Le obbligazioni vengono utilizzati da enti governativi e società per raccogliere fondi. Ognuna ha un valore nominale, il quale indica quanto varrà l’obbligazione alla scadenza. Inoltre, viene anche utilizzato per calcolare gli interessi da pagare sull’obbligazione.

Le obbligazioni hanno un termine prestabilito il quale, di solito, varia da uno a 30 anni. In questo arco di tempo, ci sono obbligazioni a breve termine (1-3 anni), obbligazioni a medio termine (4-10 anni) e obbligazioni a lungo termine (10 anni o più). La fine di questo termine è nota come data di scadenza. A questo punto, l’intero valore nominale dell’obbligazione viene pagato agli investitori.

Tuttavia, il valore nominale non è l’unico rendimento che riceverà chi detiene obbligazioni: verranno pagati anche degli interessi, stabiliti all’inizio. Il tasso cedolare di un’obbligazione indica quanto appunti l’ammontare degli interessi sul valore nominale.

Generalmente le obbligazioni sono considerate investimenti più sicuri rispetto a quelli azionari, ma i rischi ci sono sempre. Gli investitori obbligazionari devono preoccuparsi del rischio di insolvenza: il governo o la società emittente potrebbero fallire e, di conseguenza, non potranno adempiere ai propri obblighi.
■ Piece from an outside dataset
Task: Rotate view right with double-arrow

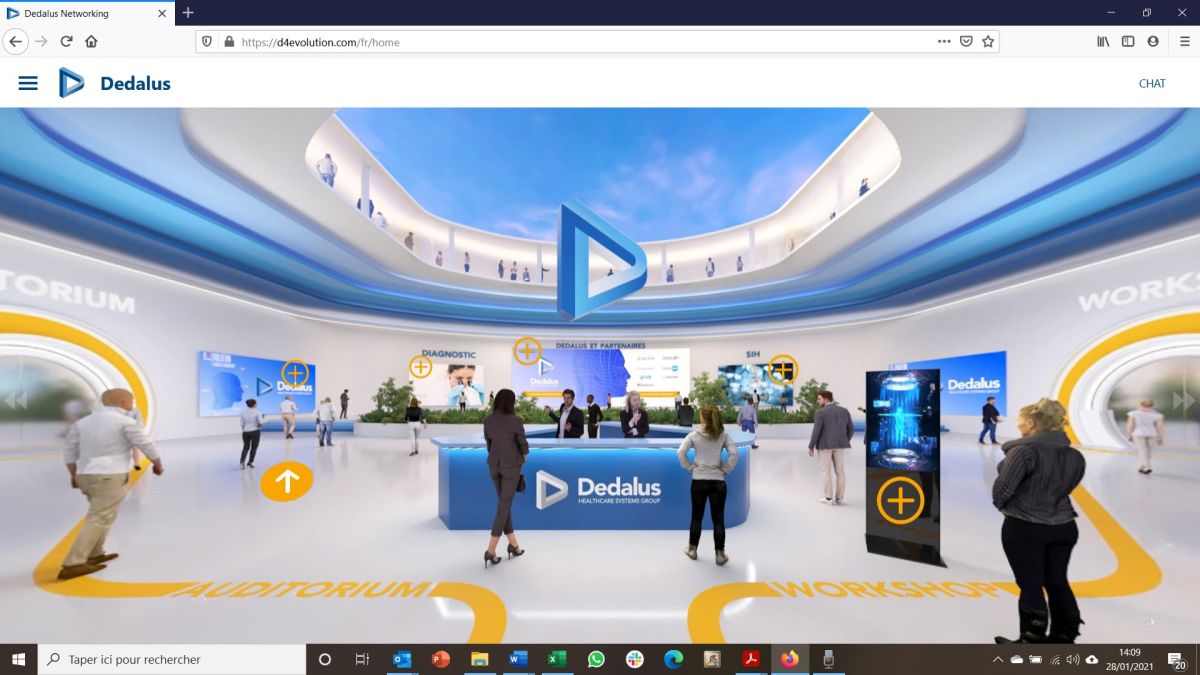Action: [1184, 400]
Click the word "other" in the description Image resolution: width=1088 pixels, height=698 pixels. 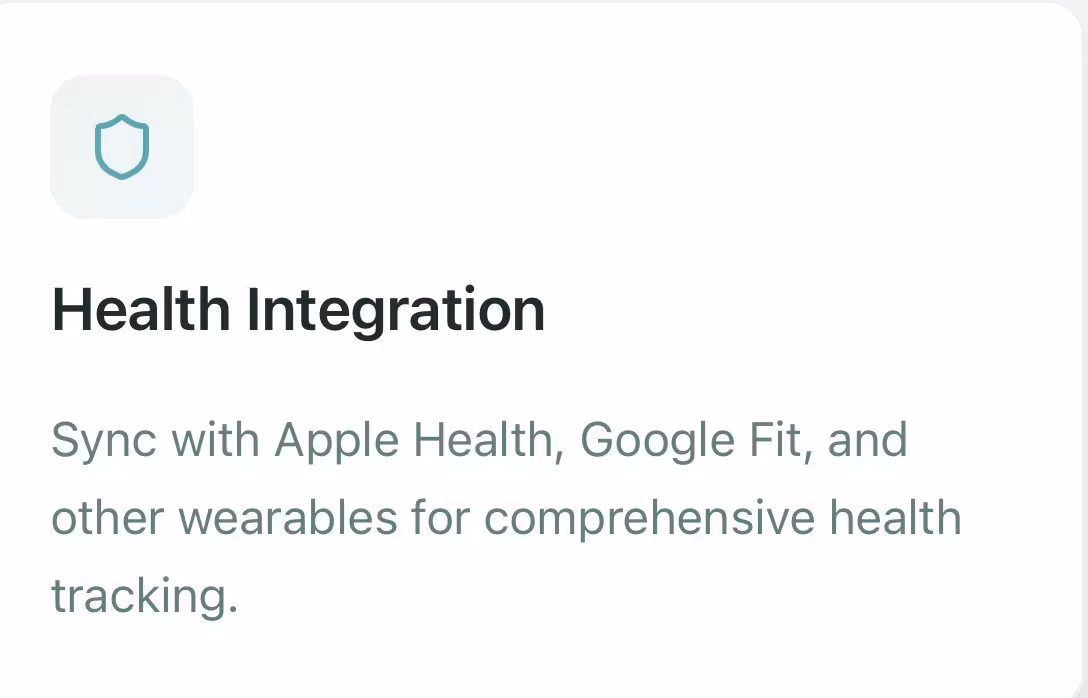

Il valore nominale di un’obbligazione differisce dal suo valore di mercato. Il valore nominale è la quantità di denaro che l’obbligazionista otterrà alla scadenza dell’obbligazione. Al contrario, il valore di mercato di un’obbligazione è l’importo che un individuo pagherà per l’obbligazione sul mercato libero. Il valore nominale è predeterminato al momento della vendita dell’obbligazione, mentre il valore di mercato tiene conto di molteplici fattori esterni, tra cui la variazione dei tassi di interesse nel tempo.

Il prezzo di mercato di un’obbligazione può anche essere influenzato dallo situazione finanziaria dell’emittente. Pertanto, se la società o l’ente governativo attraversa problemi finanziari, il prezzo dell’obbligazione potrebbe essere ridotto a causa del rischio di insolvenza.